Hi, sorry that I wasn't clear.  You can apply it to the current
for-linus branch, which has Miao's fix to keep from doing delayed
metadata updates on the relocation inode.

-chris

> Thanks,
> Tsutomu
> 
> > 
> > commit d0243d46f7a1e4cd57c74fa14556be65b454687d
> > Author: Chris Mason <chris.mason@oracle.com>
> > Date:   Thu Jul 7 15:53:12 2011 -0400
> > 
> >     Btrfs: write out free inode cache before taking snapshots
> >     
> >     The btrfs snapshotting code requires that once a root has been
> >     snapshotted, we don't change it during a commit
> >     
> >     But the free inode cache was changing the roots when it root the cache,
> >     which lead to corruptions.
> >     
> >     This fixes things by making sure we write the cache while we are taking
> >     the snapshot, and that we don't write it again later.
> >     
> >     Signed-off-by: Chris Mason <chris.mason@oracle.com>
> > 
> > diff --git a/fs/btrfs/free-space-cache.c b/fs/btrfs/free-space-cache.c
> > index bf0d615..d594cf7 100644
> > --- a/fs/btrfs/free-space-cache.c
> > +++ b/fs/btrfs/free-space-cache.c
> > @@ -1651,6 +1651,7 @@ int __btrfs_add_free_space(struct btrfs_free_space_ctl *ctl,
> >      info->bytes = bytes;
> >  
> >      spin_lock(&ctl->tree_lock);
> > +    ctl->dirty = 1;
> >  
> >      if (try_merge_free_space(ctl, info, true))

Dataset excerpt:
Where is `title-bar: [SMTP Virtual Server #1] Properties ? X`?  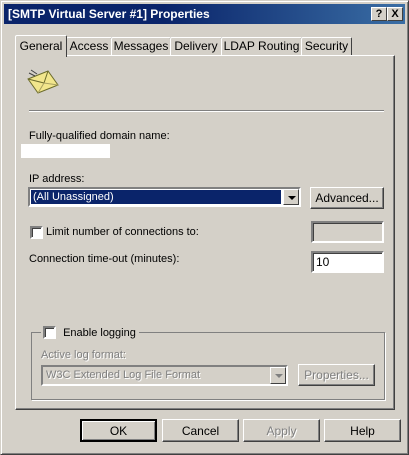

Instructions for the task:
Repeat the part of the Btrfs patch message above from "Hi, sorry that" to "the relocation inode.", copying it word for word.

Solution to this exercise:
Hi, sorry that I wasn't clear.  You can apply it to the current
for-linus branch, which has Miao's fix to keep from doing delayed
metadata updates on the relocation inode.